The not-seasonally adjusted index, which represents the real change in tonnage hauled by the fleets, equaled 125.9 in June, which was 5% below the previous month.
“The fact that tonnage didn’t fall back after the 2.1% surge in May is quite remarkable,” ATA Chief Economist Bob Costello said in a statement. “While housing starts were down in June, tonnage was buoyed by other areas like auto production which was very strong in June and durable-goods output, which increased 0.5% during the month according to the Federal Reserve. … The trend this year is heavy freight, like autos and energy production, is growing faster than lighter freight, which is pushing truck tonnage up.”
Trucking serves as a barometer of the U.S. economy, representing 67% of tonnage carried by all modes of domestic freight transportation, including manufactured and retail goods, according to the ATA. Trucks hauled 9.2 billion tons of freight in 2011. Motor carriers collected $603.9 billion, or 80.9% of total revenue earned by all transport modes.
‘UP AND DOWN TRACK’
The Cass Freight Index for June was up 0.9% compared to May, but down 1.5% compared to June 2012.
“The transportation sector continues to follow the up and down track it’s been on for the last two and half years. The economy in general has exhibited more favorable trends in the last month, which should boost activity for the transportation industry over the next several months,” explained Rosalyn Wilson, a supply chain expert and senior business analyst with Vienna, Va.-based Delcan Corp., who provides economic analysis for the Cass Freight Index.
Cass uses data from $22 billion in annual freight transactions processed by its information processing division to create the Index. The data comes from a Cass client base of 350 large shippers.
Wilson said domestic and global economic reports indicate that consistent economic growth patterns are unlikely.
“Despite the fact that the economy, both domestically and globally, shows no real signs of change other than more of the up and down movements we’ve been watching for close to three years, the transportation sector should experience some noticeable trends. These trends will probably be of the wobbly nature we have become accustomed to, but more pronounced,” Wilson wrote.
She also expects the new hours-of-service rules to impact the entire U.S. economy, “as virtually all products are moved on a truck at some point.” The new rules increase restrictions on how long and when drivers can operate a truck. Wilson said the new driver rules and a driver shortage are likely to increase shipping rates. Higher shipping rates often translate into higher shelf prices.
“Projections are that the driver shortage could climb to 100,000 by year end, pushing up wages and benefits to attract and retain drivers. Given that we are already at or close to a one hundred percent turnover rate for drivers, these labor costs could rise quickly as qualified drivers jump companies in search of better pay,” Wilson estimated. “Rail intermodal will serve as a pressure valve, absorbing more freight, but truck shortages will begin to manifest as we enter the traditional holiday shipping period, pushing up rates.”

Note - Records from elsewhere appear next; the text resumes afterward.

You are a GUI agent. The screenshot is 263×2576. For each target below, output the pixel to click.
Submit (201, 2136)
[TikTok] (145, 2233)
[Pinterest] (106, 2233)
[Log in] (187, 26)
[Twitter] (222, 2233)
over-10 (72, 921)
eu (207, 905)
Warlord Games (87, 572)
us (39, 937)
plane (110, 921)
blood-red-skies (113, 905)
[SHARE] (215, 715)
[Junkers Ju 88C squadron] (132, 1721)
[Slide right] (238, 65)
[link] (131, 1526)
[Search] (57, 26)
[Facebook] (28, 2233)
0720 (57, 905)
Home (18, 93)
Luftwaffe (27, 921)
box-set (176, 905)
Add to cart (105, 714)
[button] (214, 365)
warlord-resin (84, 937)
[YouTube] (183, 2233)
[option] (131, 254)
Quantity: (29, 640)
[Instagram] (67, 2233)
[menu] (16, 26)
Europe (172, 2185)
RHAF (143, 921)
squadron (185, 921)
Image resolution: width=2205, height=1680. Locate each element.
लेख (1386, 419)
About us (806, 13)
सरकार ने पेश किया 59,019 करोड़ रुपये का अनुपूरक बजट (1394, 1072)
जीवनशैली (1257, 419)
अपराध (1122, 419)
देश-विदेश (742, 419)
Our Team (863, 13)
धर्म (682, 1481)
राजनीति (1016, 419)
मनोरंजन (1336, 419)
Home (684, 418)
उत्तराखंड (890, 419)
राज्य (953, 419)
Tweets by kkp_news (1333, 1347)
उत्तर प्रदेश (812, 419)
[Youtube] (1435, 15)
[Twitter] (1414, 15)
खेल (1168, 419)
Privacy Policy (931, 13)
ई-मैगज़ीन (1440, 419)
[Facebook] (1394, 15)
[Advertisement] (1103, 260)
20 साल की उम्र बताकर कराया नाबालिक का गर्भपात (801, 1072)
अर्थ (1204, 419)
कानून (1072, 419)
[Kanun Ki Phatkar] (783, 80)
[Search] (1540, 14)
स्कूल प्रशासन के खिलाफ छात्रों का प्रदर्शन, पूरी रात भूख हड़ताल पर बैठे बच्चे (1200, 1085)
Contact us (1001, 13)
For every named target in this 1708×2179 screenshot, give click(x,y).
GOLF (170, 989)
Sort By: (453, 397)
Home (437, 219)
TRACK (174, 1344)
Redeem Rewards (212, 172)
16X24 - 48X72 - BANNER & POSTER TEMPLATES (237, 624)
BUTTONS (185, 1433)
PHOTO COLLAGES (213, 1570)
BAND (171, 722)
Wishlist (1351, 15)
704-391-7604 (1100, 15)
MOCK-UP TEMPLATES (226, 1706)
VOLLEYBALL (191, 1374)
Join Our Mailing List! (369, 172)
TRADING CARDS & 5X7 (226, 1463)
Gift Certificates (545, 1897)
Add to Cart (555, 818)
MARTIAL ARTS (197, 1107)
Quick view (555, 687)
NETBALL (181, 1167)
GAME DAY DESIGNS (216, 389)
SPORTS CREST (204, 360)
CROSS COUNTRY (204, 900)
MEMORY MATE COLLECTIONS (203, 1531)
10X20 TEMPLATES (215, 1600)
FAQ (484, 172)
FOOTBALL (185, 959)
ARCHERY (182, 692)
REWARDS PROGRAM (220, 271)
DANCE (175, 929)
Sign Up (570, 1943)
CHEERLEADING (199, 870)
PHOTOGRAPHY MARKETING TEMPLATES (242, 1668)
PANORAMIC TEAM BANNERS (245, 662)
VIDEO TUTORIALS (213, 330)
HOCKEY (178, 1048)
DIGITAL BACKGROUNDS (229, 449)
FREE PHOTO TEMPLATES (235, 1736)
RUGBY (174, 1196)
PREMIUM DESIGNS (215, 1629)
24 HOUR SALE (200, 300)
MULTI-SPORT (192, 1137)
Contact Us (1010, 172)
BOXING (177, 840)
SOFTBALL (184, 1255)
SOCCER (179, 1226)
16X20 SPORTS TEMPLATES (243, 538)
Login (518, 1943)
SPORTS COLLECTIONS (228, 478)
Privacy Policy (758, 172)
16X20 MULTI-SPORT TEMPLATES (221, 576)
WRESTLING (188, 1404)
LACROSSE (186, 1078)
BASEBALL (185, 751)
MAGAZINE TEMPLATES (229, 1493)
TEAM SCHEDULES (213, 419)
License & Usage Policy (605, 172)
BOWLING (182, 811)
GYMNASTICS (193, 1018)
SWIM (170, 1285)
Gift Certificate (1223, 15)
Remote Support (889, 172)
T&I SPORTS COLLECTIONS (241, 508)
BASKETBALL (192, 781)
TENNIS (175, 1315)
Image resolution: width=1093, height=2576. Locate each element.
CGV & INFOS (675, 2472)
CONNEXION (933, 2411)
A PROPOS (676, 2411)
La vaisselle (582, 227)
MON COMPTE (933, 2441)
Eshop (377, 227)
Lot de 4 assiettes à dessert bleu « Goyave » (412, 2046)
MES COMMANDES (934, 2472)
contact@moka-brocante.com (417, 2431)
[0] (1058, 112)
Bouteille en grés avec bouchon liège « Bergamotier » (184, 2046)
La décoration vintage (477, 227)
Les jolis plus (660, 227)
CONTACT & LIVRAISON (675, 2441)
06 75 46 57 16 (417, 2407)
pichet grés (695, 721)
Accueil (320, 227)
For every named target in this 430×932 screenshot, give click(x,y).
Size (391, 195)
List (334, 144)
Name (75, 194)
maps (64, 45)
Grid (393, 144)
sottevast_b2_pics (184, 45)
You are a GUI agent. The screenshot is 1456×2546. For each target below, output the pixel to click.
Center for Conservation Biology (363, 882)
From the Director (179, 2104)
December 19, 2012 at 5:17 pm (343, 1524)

Brad Delco, a transportation industry analyst for Little Rock-based Stephens Inc., said freight volumes were lower than expected during the second quarter, with improvements seen in late June.
“Heading into 2Q’13 truckload earnings, we see little to write home about as the freight environment for the most part remained relatively balanced from a supply / demand perspective,” Delco wrote in a July 16 trucking industry earnings preview. “However, after a rough start, with April demand trends lagging year-ago levels, we did see modest sequential improvement in May with late June trends that accelerated to levels above prior-year levels.”
INDUSTRY CHALLENGES CONTINUE
Delco also thinks the truckload sector “remains challenged” with driver shortages, difficulty in raising shipping rates and the hours-of-service rule changes.
In the note, also authored by associate analyst Ben Hearnsberger, Delco made the following observations.
• Freight volumes were mostly lower than expected in the quarter though we have heard that the last two weeks of June were significantly better.”
• Difficult weather conditions were likely the culprit early in the quarter, but improving weather led to tightening capacity later in the quarter as seasonal freight picked up (home and garden, beverage and produce).
• Our private checks have indicated that the last couple of weeks in June were significantly better on a year-over-year basis with strength evenly spread out across the country, except for the Pacific Northwest.
• All things combined, we believe shipment volumes were incrementally lower in 2Q than expected which should negatively impact utilization.